Surrey-based MSP Marathon has been named the first "trusted partner" for the UK's first police-approved cybersecurity certificate.

The Police Digital Security Centre (PDSC) was formed in 2015 by the London Mayor's Office in collaboration with the Met and City of London police forces to help SMBs bolster their defences against cybercrime.

It has developed the new Digital Security Provider accreditation in conjunction with the British Standards Institute (BSI) to help SMBs identify trusted cybersecurity providers "in an ever-changing digital marketplace".

Simon Newman, head of cyber and business services for Police Crime Prevention Initiatives (PCPI), told CRN that the scheme was devised to form a list of trusted cybersecurity specialists it could refer to when approached for recommendations by SMBs.

"The police find it very difficult to recommend specific organisations over others," he explained.

"SMBs would often Google ‘cybersecurity' and end up speaking to companies that were selling them products that may not necessarily be right for them and making promises that were not necessarily true.

"We looked to certify certain cybersecurity vendors with the idea that it's built around trust; these are organisations that we put through a process and we can be confident that their products, services or consultancy meet relevant standards."

As part of this accreditation process, the PDSC looks at a company's business cases and methodologies and vets its frontline staff.

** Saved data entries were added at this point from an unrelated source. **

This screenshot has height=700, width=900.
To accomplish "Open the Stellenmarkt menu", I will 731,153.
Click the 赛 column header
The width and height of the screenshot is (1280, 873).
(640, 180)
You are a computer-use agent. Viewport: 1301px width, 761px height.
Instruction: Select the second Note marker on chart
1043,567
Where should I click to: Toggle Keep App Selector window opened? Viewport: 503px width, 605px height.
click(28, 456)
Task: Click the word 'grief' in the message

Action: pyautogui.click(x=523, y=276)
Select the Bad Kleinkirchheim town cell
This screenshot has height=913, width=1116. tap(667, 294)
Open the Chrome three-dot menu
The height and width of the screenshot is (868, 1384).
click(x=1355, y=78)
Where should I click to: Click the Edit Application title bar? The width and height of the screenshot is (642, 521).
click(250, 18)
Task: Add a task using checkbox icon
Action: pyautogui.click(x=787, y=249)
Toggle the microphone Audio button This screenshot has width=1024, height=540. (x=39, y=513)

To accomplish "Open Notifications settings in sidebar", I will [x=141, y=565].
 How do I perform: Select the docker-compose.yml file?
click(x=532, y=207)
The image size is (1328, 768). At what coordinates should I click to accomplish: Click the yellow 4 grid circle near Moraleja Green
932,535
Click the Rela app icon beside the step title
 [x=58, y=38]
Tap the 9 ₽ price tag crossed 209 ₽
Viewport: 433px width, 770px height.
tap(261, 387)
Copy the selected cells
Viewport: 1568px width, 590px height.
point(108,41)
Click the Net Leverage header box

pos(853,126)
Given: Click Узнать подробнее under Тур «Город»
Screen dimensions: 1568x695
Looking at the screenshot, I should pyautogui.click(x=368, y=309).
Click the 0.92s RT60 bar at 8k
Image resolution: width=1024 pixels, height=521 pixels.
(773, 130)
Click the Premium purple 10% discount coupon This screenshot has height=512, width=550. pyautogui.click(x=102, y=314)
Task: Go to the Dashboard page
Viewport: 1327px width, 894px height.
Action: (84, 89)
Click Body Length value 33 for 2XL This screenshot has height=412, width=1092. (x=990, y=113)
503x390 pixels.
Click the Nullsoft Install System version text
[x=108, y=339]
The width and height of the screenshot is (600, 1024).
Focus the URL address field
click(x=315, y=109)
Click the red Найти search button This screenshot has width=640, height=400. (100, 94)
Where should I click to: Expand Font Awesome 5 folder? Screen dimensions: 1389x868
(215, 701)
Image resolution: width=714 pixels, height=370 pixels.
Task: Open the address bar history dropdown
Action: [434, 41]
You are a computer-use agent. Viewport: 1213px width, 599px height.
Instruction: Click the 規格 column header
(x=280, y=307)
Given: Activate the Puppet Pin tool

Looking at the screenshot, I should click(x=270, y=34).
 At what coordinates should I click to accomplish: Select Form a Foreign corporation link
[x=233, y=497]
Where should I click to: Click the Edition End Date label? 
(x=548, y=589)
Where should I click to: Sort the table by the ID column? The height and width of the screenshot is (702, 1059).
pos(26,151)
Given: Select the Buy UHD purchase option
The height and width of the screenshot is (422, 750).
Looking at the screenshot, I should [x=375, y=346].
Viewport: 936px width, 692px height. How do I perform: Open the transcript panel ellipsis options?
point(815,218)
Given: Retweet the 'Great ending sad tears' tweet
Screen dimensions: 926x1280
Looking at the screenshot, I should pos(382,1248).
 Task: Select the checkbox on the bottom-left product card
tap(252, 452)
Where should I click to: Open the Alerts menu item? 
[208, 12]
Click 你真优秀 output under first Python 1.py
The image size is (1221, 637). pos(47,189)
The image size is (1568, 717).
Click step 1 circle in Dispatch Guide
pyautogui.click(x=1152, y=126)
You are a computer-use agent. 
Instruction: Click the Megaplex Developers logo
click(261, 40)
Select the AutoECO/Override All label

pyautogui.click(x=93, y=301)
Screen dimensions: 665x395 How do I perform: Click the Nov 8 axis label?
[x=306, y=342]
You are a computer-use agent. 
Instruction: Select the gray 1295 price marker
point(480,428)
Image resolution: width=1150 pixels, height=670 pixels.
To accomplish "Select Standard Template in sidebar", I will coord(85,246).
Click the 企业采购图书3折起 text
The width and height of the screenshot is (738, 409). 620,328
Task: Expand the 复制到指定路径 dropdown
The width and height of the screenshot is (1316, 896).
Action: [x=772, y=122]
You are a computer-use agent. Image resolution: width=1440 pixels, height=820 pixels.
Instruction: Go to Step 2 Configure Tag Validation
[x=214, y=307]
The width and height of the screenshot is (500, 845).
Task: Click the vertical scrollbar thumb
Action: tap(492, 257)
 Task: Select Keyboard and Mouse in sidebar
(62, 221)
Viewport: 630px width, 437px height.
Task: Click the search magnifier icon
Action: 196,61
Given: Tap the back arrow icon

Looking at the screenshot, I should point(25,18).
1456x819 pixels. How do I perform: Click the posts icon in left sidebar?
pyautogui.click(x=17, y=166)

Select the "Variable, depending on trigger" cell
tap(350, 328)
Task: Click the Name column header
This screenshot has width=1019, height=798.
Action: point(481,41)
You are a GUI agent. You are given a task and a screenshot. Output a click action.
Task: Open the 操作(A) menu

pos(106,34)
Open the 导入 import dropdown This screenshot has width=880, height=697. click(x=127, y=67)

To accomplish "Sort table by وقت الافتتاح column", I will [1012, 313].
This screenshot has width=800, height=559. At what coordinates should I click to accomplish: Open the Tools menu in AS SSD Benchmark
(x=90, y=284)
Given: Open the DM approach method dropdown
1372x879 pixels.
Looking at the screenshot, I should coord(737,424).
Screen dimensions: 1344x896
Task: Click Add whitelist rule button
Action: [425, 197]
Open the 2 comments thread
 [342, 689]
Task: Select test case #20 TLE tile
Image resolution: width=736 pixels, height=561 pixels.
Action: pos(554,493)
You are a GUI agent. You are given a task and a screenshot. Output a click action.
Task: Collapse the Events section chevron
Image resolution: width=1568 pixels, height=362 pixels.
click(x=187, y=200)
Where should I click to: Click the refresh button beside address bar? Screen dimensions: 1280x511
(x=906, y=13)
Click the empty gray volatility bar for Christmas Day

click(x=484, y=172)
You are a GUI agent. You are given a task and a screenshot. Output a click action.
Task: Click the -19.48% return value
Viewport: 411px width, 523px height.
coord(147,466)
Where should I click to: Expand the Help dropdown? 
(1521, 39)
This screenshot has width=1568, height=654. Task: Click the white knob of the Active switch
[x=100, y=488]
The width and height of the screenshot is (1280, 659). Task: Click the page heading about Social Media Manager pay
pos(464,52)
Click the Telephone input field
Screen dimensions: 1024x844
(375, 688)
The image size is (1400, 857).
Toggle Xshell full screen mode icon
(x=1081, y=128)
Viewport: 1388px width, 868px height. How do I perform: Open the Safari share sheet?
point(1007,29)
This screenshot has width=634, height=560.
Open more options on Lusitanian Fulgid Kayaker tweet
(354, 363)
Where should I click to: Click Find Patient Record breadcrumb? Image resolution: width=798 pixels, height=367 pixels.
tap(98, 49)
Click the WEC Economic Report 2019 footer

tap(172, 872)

"This results in a list of cybersecurity companies that we can say ‘These are companies that we trust' and the SMBs can then approach and deal with them directly to meet their cybersecurity needs," he added.

The policing unit approached VMware and Citrix partner Marathon when it was creating the scheme last year to help develop the standards that underpin it, and Newman said the MSP was "instrumental" in helping to shape the process and operation of the scheme.

It has also appointed MSP Support Tree which works in the financial services space. More than 30 organisations are currently in the application process for the certification, according to Newman.

Peter Speck, head of Marathon's cybersecurity services, stated: "Our existing channel partners will recognise that Marathon already provides a comprehensive range of security services, but to be selected by the Police in partnership with the BSI, as their first trusted partner on this certification scheme, is a huge achievement.

"This underpins Marathon's expertise in cybersecurity and we're looking forward to continuing to help our reseller partners deliver trusted security services to their customers."

The application process

For those interested in applying to the scheme, the first step is to contact the PDSC, which will send a form that requires some basic information.

"We ask them to describe their company a little bit and the products or services or consultancy that they offer, the markets that they support, where they are geographically based and the areas in the country that they serve," Newman said.

"Once we've got that information, we pass it to the BSI, which will take over and liaise directly with that company to walk them through the next part of the process.

"They will ask for evidence of information, documentation, etc and they will also ask for up to five referees from customers. Those referees will be checked to make sure that the company has implemented solutions that work for their end users and customers."

The accreditation is available to all companies in the channel with a cybersecurity focus, though Newman advised that applicant firms should have some pre-requisites fulfilled before initiating the process.

"Having something like Cyber Essentials Plus would be a good start, possibly relevant ISO standards; it very much depends on the size of the applicant organisation and what they are offering," he said.

"For us, it's about demonstrating that you've got systems, processes and standards in place that have been independently assessed as being appropriate for the organisation and the way that it operates."

The PDSC charges an annual membership fee to cybersecurity providers, which is fixed at £2,000 for the first year. The organisation will conduct mystery shopping to ensure that certified companies are maintaining standards and continuing to deliver performance at the same level.

As the PDSC is a non-profit organisation, the fee for the accreditation will go into its community outreach programme, which educates SMBs about cybersecurity.

Newman hopes that it will eventually become the digital equivalent of Secure by Design - the police force's benchmark certification of physical secutrity systems.

He also hopes cybersecurity specialists see it as a means of increasing their reach into the SMB marketplace and that it will ultimately lead to an increase in standards.

"We've seen in recent years a huge increase in the number of cybersecurity vendors out there and some of them are very good, but a lot of them are not so good," he stated.

"This badge is a way of really cutting through some of the poorer providers and help the SME community improve its security posture."